Assembly.Lie – Using Transactional NTFS and API Hooking to Trick the CLR into Loading Your Code “From Disk”
Assembly.Load, a method that has been one of the primary reasons for the meteoric rise in offensive tooling written in C# over the past few years. Its most commonly used overload in offensive tooling – Assembly.Load(byte) allows for memory-only loading of .Net assembly objects (.exe / .dll) directly from a byte array representing the object’s contents, effectively granting the ability to reflectively load and execute a program entirely in memory in just 2-3 lines of code.

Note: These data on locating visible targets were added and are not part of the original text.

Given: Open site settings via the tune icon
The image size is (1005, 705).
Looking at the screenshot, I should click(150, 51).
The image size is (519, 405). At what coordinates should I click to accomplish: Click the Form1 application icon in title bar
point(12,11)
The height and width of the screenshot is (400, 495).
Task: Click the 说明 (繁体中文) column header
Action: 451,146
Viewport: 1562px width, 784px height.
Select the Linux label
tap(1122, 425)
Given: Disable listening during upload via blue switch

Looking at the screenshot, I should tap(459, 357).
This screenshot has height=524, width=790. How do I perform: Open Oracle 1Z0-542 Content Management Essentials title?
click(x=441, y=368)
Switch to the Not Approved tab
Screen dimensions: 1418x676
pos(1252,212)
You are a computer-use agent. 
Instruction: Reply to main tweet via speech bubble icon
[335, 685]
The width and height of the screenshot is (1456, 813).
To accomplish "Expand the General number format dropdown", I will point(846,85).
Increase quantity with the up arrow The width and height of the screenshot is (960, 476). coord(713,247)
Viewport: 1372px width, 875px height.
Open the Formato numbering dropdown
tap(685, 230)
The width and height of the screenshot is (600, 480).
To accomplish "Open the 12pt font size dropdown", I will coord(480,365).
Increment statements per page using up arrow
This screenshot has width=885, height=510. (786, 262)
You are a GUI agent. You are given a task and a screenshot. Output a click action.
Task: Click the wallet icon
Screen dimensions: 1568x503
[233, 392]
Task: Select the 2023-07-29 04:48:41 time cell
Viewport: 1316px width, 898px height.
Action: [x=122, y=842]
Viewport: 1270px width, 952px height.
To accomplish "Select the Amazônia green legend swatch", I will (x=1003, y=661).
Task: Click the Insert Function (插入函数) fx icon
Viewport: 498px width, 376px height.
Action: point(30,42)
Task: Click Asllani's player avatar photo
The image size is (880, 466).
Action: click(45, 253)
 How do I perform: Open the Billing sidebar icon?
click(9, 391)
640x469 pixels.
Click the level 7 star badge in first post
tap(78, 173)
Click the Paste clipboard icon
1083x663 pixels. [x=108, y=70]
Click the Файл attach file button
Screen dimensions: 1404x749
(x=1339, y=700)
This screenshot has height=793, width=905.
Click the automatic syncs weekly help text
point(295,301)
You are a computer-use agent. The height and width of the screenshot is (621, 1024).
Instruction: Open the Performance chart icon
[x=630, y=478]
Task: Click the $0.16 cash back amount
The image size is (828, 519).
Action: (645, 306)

This has enabled all sorts of multi-staged payloads, modular program functionality, and fileless post-exploitation operations.
A few months back some tooling I was working on caused me to take a closer look into the mechanisms behind loading assemblies into the .net Common Language Runtime (CLR). I found that while Assembly.Load has several overloads that all correspond to the same managed method, the unmanaged functions they call vary quite drastically. Through this process, I attempted to determine if it would be possible to intercept the function calls used by the CLR to load an assembly from disk, which would allow us to return spoofed data and trick it into thinking a non-existent assembly was being loaded from an on-disk location. I believed it to be possible as at the end of the day, regardless of if an assembly is loaded from an on-disk file or a byte array directly, the code being executed is simply a series of bytes that exists in a pre-defined region of memory.
Why does this matter? Due to AMSI only scanning assemblies loaded directly from (what the CLR believes to be) memory, this technique would serve as another category of AMSI bypass. Secondly, this function serves as a prototype that can be implemented for other .net assembly loading methods which provide additional functionality over the traditional Assembly.Load call, but which historically have not been used due to their reliance on loading from disk. Finally, inspection of assemblies loaded into a process via this technique would show that they appear to be backed by a (nonexistent) file on disk.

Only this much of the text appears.